◆ Task statement
Scan the records for "agent". Show the matching lines.

::::::::

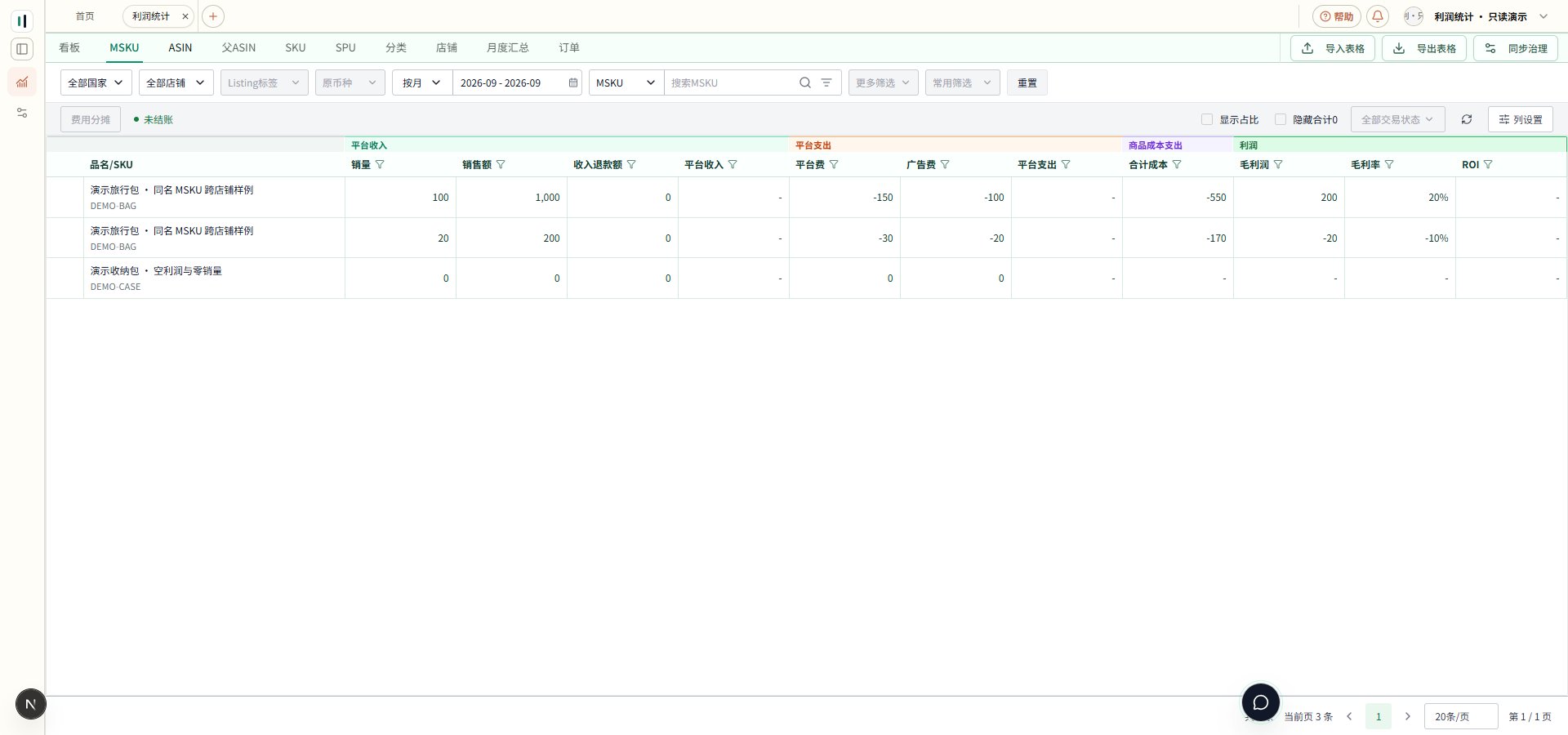Click the filter icon beside 销售额 column
The image size is (1568, 735).
[x=501, y=164]
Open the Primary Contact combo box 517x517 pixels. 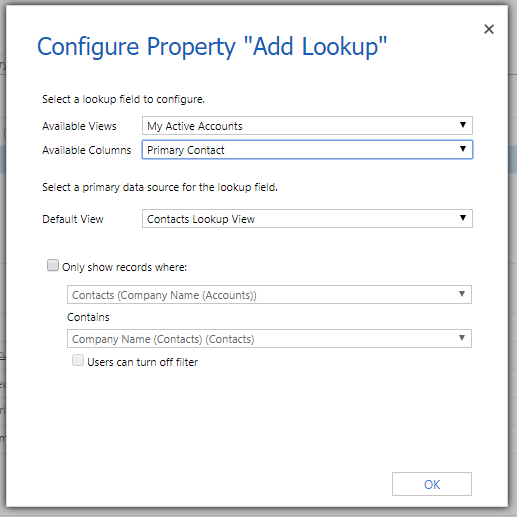(307, 150)
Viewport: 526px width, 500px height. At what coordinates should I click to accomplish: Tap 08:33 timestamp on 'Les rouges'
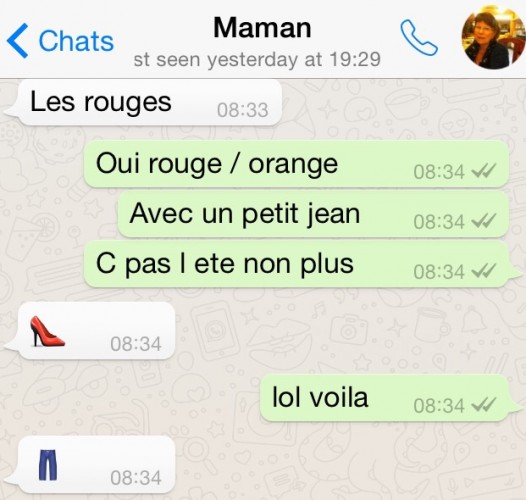tap(243, 110)
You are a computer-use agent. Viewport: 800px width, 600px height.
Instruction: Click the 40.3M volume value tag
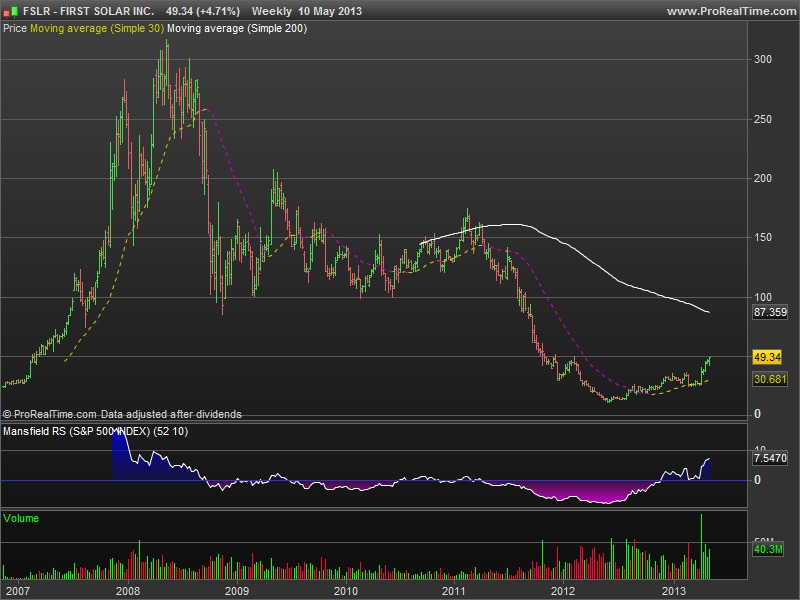768,548
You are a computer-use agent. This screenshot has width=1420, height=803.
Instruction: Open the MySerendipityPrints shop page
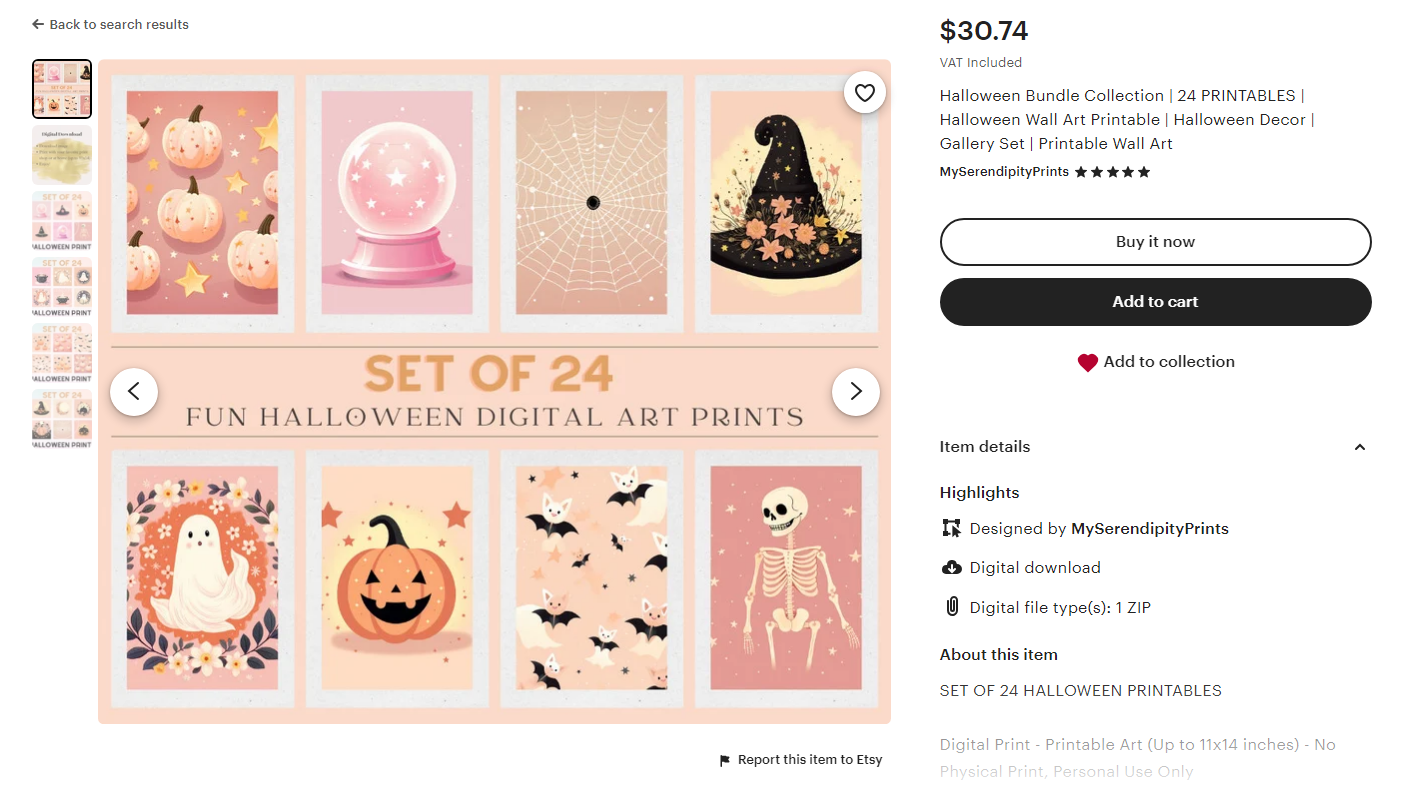coord(1003,171)
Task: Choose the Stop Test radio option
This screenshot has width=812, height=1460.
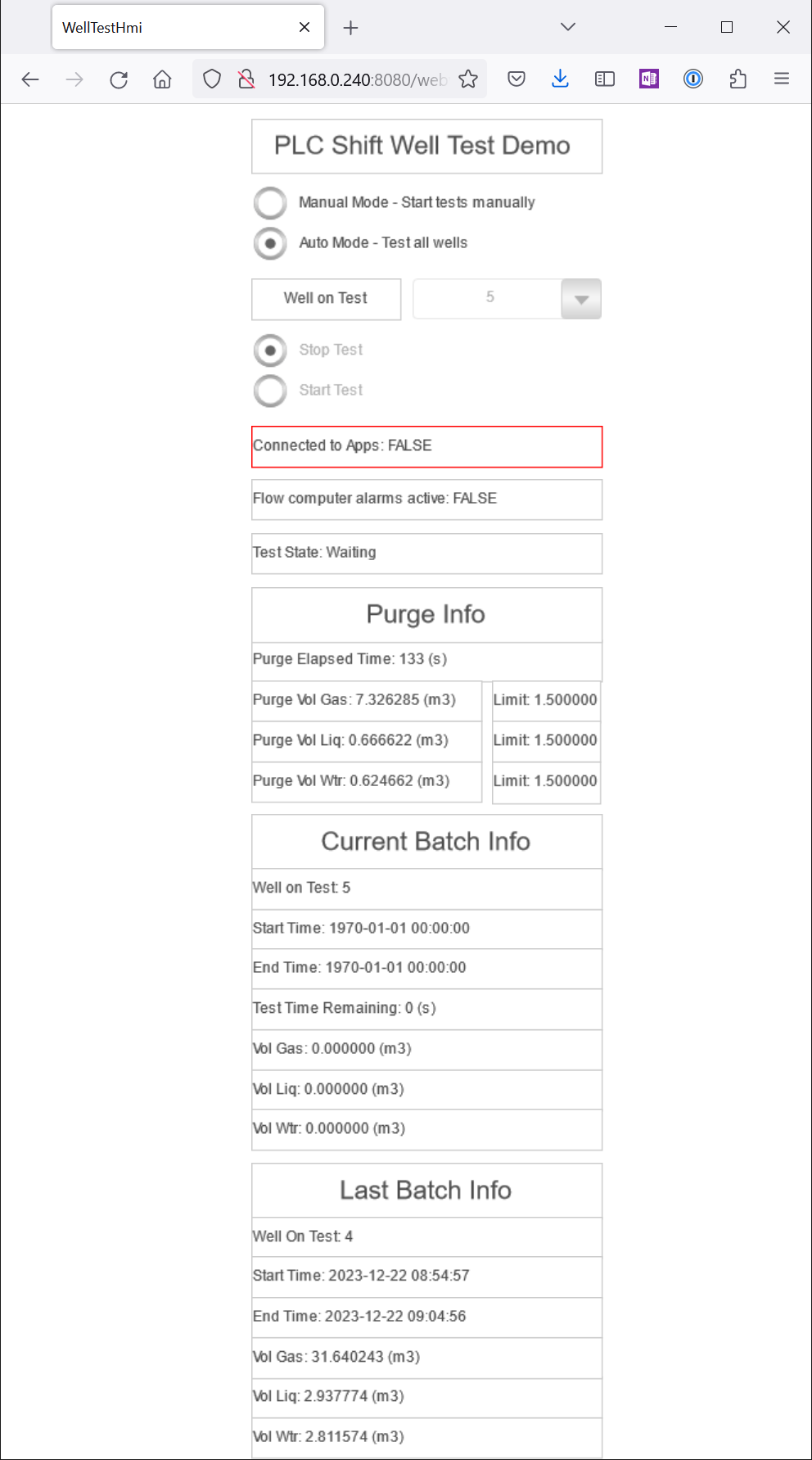Action: pos(270,350)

::::::::

◆ Answer
You are a computer-use agent. Viewport: 800px width, 600px height.
You are a computer-use agent. This screenshot has width=1420, height=803.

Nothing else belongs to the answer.